Certainly the statement, "There are 2 sexes," simplifies the biological understanding we have of sex. To then add, "And that's all there is to it," makes the statement plainly wrong.
> The biological understanding of sex, as Dawkins points out, is that it is a binary of female and male.
It's taken as binary because the biological difference doesn't result in a meaningful physiological difference. That doesn't mean it's "anti-science" to have an alternative take. Consider that "The biological understanding of sex" as used in your comment should logically be understood as "A common interpretation of the biological understanding of sex". It might suddenly become clear that "it is a binary of male and female" as used in your comment is actually an opinion.
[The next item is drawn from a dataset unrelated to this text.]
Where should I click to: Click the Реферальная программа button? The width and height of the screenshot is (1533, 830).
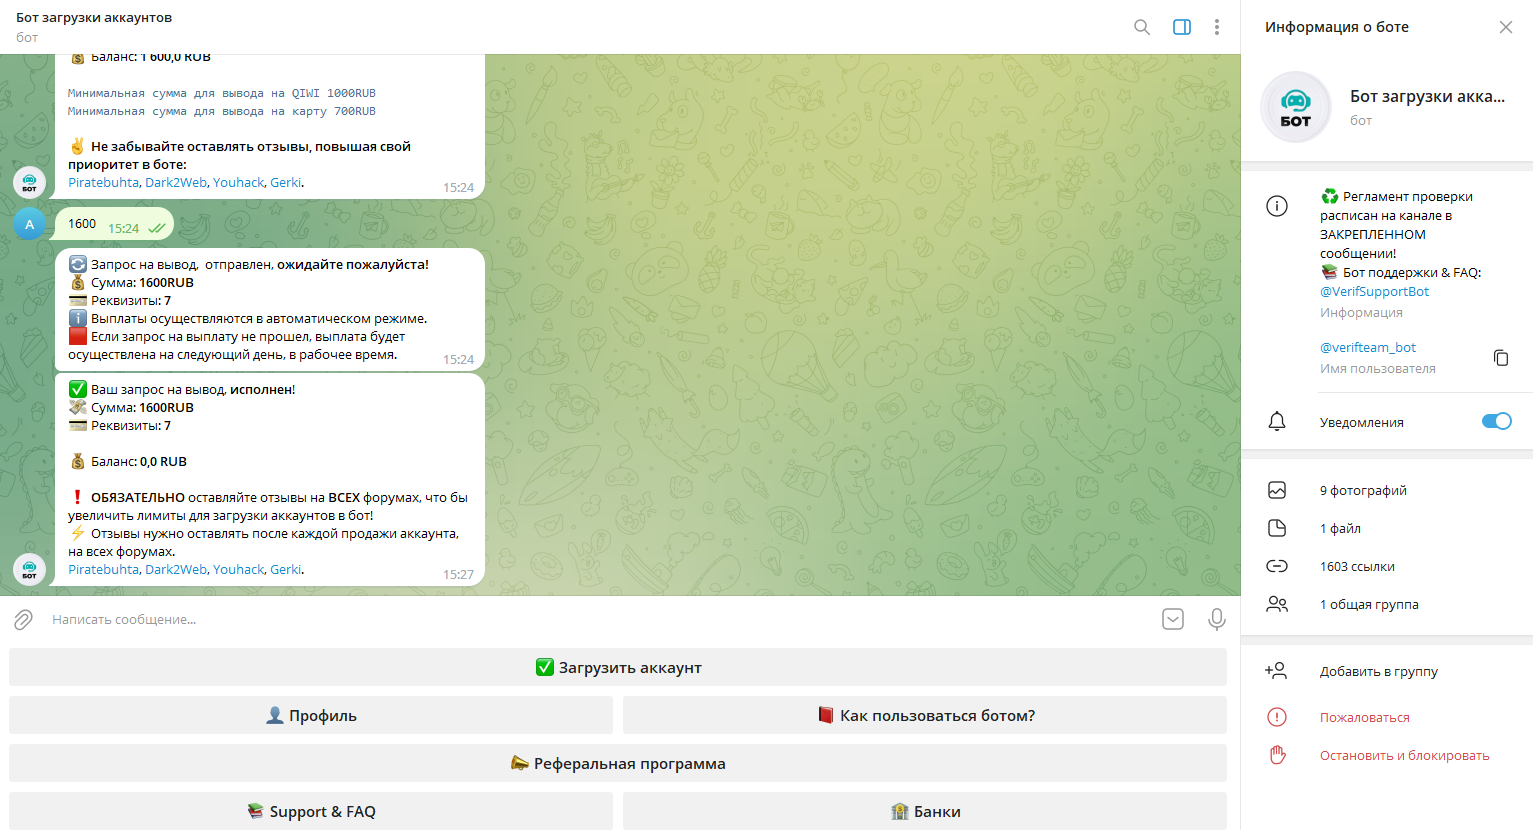(618, 763)
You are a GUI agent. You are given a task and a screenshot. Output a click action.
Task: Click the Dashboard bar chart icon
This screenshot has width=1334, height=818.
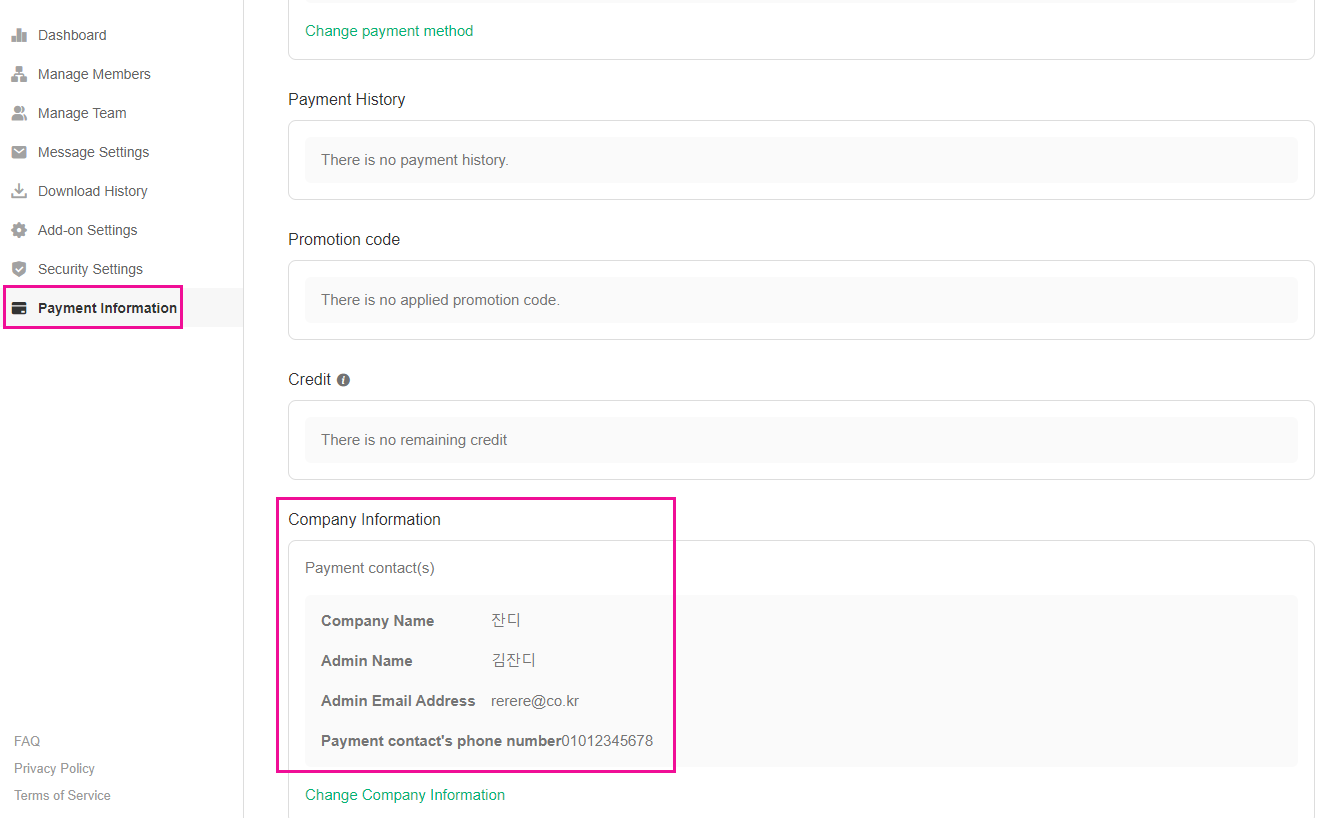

Anyway, I'm not deluding myself that this particular legal definition in Australia was not made in response to recent gender politics. It's more likely there for trans people than for a person who is biologically XXY and physiologically male. However, to say that it's "anti-science" to claim there are more than 2 sexes is mistaken. It is, as I said, an opinionated interpretation of a certain understanding of biology. You disagree with this opinion and you are mistaken when you say it is factually incorrect.
that column also contains the word "none" in some cases. And in either case it is all just a judgement call people made for the conditions.
The semantic sparring over sex and gender has a pretty simple compromise, that people who want to say it is a spectrum and people who want to say it is binary should be able to agree on and be happy with:
it is a bimodal distribution
of course the problem is that is a nuanced idea and humans can't handle nuance. Maybe you can, and I can, but WE as a human group can't. We prefer to drive ourselves literally insane over the semantic argument. oh well.
I mean, yes, the number of cultures is probably mathematically countable, but considering how quickly they split and merge and mix and such (and have been doing so for likely the entirety of human existence), do you really think it would be practical to do so? ;)
this isn't something that most people are familiar with, especially people who tend to see things in binaries (not because they're stupid, but because they're trained to see the world in binaries, because it's the simplest classification system which makes it easy to manipulate by politicians and media).
https://www.independent.co.uk/arts-entertainment/tv/news/bil...
Oceania has always been at war with Eastasia.